Pour Mr V. c’est l’impossibilité pour lui de se reconnaître fils de Mr V. son père qui bien sûr produit cette paranoïa. Elle relève de ce mécanisme que Lacan a isolé sous le terme de forclusion du Nom-du-Père. Incidemment, si le discours schizophrénique pouvait partager avec la science l’abandon du principe de causalité, c’est plutôt au discours juridique que le discours paranoïaque s’apparente. Pour Mr V. il n’y a pas de hasard, tout a une raison, sinon une cause, un coupable qui ne saurait être lui-même. Si la raison est introuvable c’est qu’on la dissimule. Et c’est pourquoi on peut parler de forclusion de la cause. Car ce n’est pas la cause en fait que cherche Mr V. Il la connaît. Ce qu’il veut c’est une preuve et pour lui, cette preuve existe. Ce qu’il cherche dans la biologie c’est l’écriture des gènes qui fait preuve. Impossible pour lui de se mettre en cause dans son tourment. Incidemment il méconnaît qu’un père n’est pas forcément un géniteur (ce en quoi il est en accord avec cette époque). 

La notion de cause a une origine juridique : qui est responsable ? Un sujet est ce qui peut être mis en cause, qui peut se tenir pour responsable et, pour la psychanalyse, aussi de son inconscient. Il faut donc que quelque chose réponde pour lui : c’est la fonction de l’objet dit par Lacan a, cause du désir.

Les délires schizophréniques restituent une sorte de cause mais de façon assez diffuse, parfois fantastique, parfois réduite à un système, parfois complètement dépersonnalisée.

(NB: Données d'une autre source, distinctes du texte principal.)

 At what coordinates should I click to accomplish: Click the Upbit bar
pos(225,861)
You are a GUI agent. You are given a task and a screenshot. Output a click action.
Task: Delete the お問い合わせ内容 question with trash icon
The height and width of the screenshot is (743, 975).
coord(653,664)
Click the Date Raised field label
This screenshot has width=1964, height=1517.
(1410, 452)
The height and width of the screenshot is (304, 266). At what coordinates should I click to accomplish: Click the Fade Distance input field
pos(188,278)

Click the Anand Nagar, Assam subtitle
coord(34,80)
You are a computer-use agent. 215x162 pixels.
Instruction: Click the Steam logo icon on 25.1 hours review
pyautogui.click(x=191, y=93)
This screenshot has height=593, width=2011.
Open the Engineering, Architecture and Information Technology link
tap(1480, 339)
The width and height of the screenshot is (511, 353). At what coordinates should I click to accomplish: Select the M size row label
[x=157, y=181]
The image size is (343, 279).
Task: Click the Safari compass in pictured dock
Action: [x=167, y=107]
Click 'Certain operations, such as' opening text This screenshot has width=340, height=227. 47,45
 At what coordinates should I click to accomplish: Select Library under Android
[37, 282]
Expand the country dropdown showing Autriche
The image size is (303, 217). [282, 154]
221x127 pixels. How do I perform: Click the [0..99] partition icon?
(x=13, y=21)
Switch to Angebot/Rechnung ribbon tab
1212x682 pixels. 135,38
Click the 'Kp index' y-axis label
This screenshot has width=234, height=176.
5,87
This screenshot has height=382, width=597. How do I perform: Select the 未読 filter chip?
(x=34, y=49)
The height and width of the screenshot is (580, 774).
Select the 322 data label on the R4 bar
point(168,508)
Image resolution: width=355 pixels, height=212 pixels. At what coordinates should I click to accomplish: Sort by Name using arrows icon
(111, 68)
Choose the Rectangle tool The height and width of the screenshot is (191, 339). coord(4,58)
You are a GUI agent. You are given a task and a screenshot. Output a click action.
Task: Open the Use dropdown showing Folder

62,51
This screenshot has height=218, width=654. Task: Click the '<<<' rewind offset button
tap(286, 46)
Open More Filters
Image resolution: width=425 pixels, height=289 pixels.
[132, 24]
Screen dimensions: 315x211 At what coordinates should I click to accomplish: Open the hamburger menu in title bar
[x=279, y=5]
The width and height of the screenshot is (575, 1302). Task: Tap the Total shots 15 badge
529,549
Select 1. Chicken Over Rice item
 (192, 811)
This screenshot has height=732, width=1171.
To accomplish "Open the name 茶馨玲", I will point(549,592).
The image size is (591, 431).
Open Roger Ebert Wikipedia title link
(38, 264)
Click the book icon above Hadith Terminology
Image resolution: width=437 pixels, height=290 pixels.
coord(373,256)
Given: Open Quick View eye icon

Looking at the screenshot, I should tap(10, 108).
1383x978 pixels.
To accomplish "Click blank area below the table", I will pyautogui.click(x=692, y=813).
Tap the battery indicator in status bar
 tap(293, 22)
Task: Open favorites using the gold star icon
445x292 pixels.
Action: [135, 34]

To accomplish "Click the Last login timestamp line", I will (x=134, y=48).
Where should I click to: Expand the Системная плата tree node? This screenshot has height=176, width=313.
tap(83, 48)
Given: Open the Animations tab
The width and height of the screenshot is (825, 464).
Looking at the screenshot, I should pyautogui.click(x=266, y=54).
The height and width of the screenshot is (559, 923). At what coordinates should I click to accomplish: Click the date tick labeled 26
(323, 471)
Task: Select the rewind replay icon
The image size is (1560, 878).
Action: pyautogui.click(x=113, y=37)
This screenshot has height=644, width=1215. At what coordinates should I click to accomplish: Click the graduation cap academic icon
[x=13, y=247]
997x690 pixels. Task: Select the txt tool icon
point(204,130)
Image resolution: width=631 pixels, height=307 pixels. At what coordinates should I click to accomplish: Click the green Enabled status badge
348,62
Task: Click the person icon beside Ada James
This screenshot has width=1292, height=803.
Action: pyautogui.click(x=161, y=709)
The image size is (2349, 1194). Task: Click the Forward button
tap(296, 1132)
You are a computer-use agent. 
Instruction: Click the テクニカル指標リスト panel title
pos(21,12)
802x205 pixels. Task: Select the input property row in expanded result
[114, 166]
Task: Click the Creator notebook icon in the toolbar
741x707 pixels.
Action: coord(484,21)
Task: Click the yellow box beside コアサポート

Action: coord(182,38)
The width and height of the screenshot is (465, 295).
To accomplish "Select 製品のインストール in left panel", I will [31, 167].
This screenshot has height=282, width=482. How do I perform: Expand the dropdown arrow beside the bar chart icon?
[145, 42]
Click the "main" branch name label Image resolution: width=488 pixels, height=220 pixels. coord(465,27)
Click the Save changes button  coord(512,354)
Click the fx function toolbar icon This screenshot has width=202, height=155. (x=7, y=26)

On voit ici la grande différence avec la paranoïa où la cause se confond avec la malveillance d’un persécuteur qui a toujours figure humaine.

 

CE QUE PARLER VEUT DIRE

« Répétez après moi :
« Je jure de parler sans haine et sans crainte, de dire toute la vérité, rien que la vérité » »

« Monsieur le Président, je dis toujours la vérité, pas toute, car toute, on ne peut pas la dire ; les mots y manquent ».

Ce que je ne peux pas dire en effet, c’est ce pourquoi je parle. La cause de ce qui me fait dire toujours la vérité – même quand je mens – je ne peux pas la dire, car la cause, la chose, qui me fait parler, c’est de l’ordre de la jouissance et non des mots. C’est plus précisément un objet mis en place de cause. L’objet a, cause de mon énonciation. Pour remplir cette fonction, il y a des objets tout prêts  dont l’origine est à chercher dans les objets de la pulsion : le sein sevré, l’excrément maintenant caché, le regard, la voix. Ce sont ces objets quand j’ai accepté de m’en détacher qui sont devenus dans mon fantasme inconscient la cause de mon désir. Ce sont ces objets rejetés de la représentation qui tiennent lieu de l’être qui me manque. Je me fais être ces objets : « Je me fais sucer, je me fais chier, (ça peut être entendu métaphoriquement) je me fais regard, je me fais voix pour me faire entendre ».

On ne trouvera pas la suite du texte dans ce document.